Probably most of the readers of this blog have heard about the Christian Heaven and Hell most of their lives, so I will only cite a Muslim view:
“Islam teaches that Hell is a real place prepared by God for those who do not believe in Him, rebel against His laws, and reject His messengers. Hell is an actual place, not a mere state of mind or a spiritual entity. The horrors, pain, anguish, and punishment are all real, but different in nature than their earthly counterparts. Hell is the ultimate humiliation and loss, and nothing is worse than it:
“Our Lord! Surely, whom You admit to the Fire, indeed You have disgraced him, and never will the wrongdoers find any helpers.” (Quran 3:192)

“Surely, God has cursed the disbelievers, and has prepared for them a flaming Fire wherein they will abide for ever.” (Quran 33:64)

Also, since everything happens according to the foreordination of God (called “fate” or “predestination” in Islam), the Muslim afterlife seems as damned horrific as the Augustinian-Reformed one of Christianity. In both cases, before humans are even born, before the universe is created, all humans are predestined to Hell, or in some cases to Heaven:-(

So when Process Philosophers offer a different more scientifically possible hypothesis for life after death, this is accepted by some people avidly.


At first, glance, the idea of being remembered by God for the everlasting future appeals to many of people grasping for hope. They find these metaphysical speculations so much more positive than hellfire or singing praises to God like he is some insecure petty medieval monarch. And the panentheism view is definitely much better than the literal crassness of Muslim men getting 72 virgins and Christians entering through pearly gates.

For my own part, even when I reached an age of critical thinking and abstraction, as much as I hoped for eternal life, the specifics always seemed very vague, and hard to imagine. It was a general hope, not a highly imaged dogmatic belief.

And I certainly rejected the literal description of Hell and Heaven of most Christian leaders. For instance, the brilliant Roman Catholic theologian Thomas Aquinas claimed only a limited number of afterlife-humans would look down from Heaven upon the billions of damned humans being tortured in eternal flames including their loved ones and friends, and give God all the praise and glory!

Sick, sick, sick ethically, a horrifically evil doctrine.

Process Philosophy completely rejects such a horrid outlook.
What a wonderfully different hypothesis, that Ultimate Reality remembers us, every detail of our lives forever.

So the theistic philosopher Charles Hartshorne and the brilliant mathematician and thinker Alfred Lord Whitehead
explained in their writings that there isn’t any "subject" aware afterlife,
but rather an objective afterlife. We former conscious ethical entities reside as permanent memories within God’s everlasting process life.

But every philosophical solution, usually has its own problems, right?

This alternative to the traditional understanding of the Heaven and Hell has its own negative aspect.

:: SUPPLIED INFORMATION ::
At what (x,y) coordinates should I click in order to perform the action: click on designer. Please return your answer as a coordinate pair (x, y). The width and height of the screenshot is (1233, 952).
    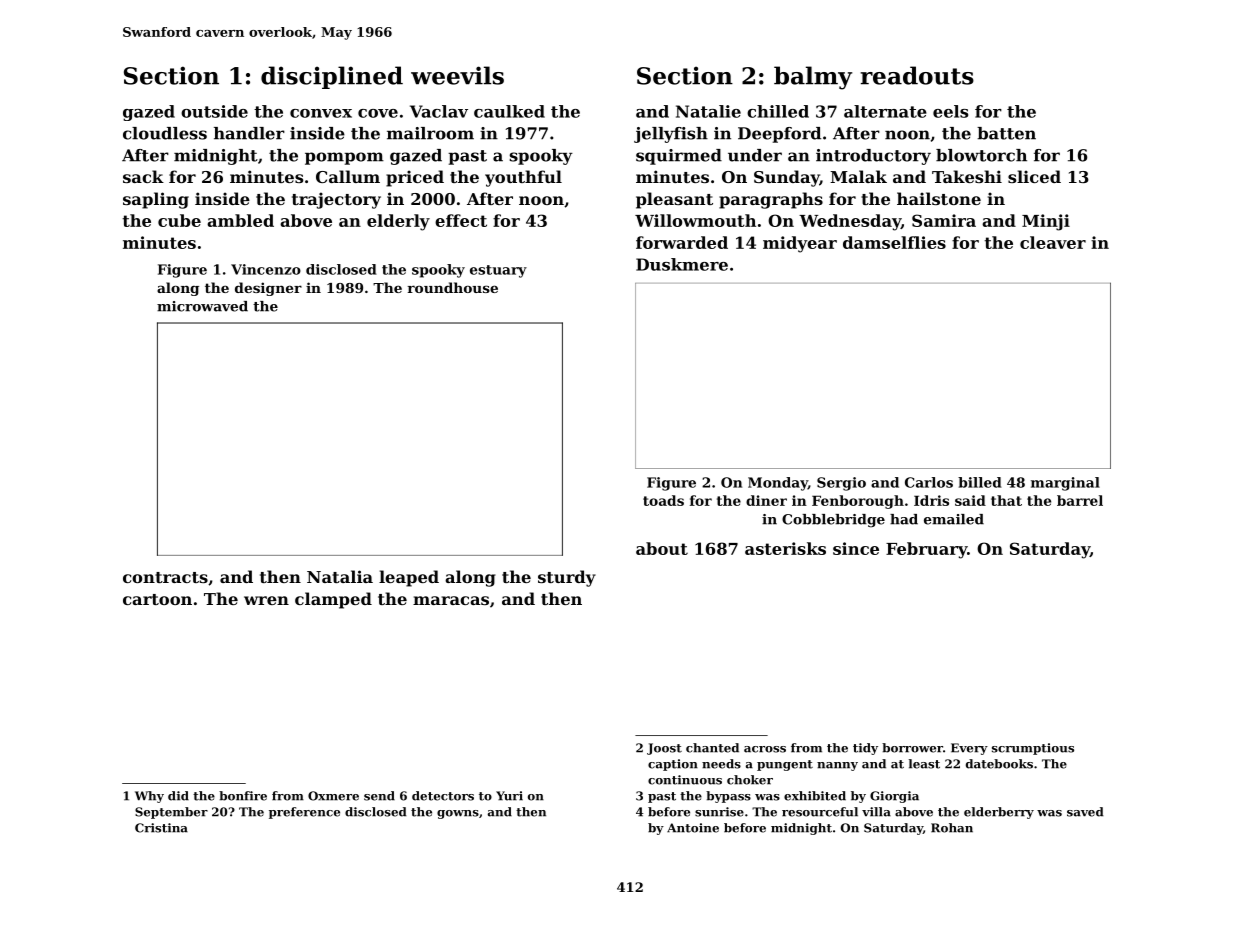
    Looking at the image, I should click on (268, 289).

:: THE REQUEST ::
In the blog post on the afterlife, condense the paragraph beginning "And I certainly rejected" into a shorter version that keeps its main facts. The listing above has no connection to the blog post on the afterlife.

:: COMPLETED TASK ::
The writer rejected the literal account of Heaven and Hell given by most Christian leaders. One example is the Roman Catholic theologian Thomas Aquinas. He claimed that a limited number of humans in Heaven would look down on billions of damned humans tortured in eternal flames, including their own loved ones and friends, and would give God all the praise and glory.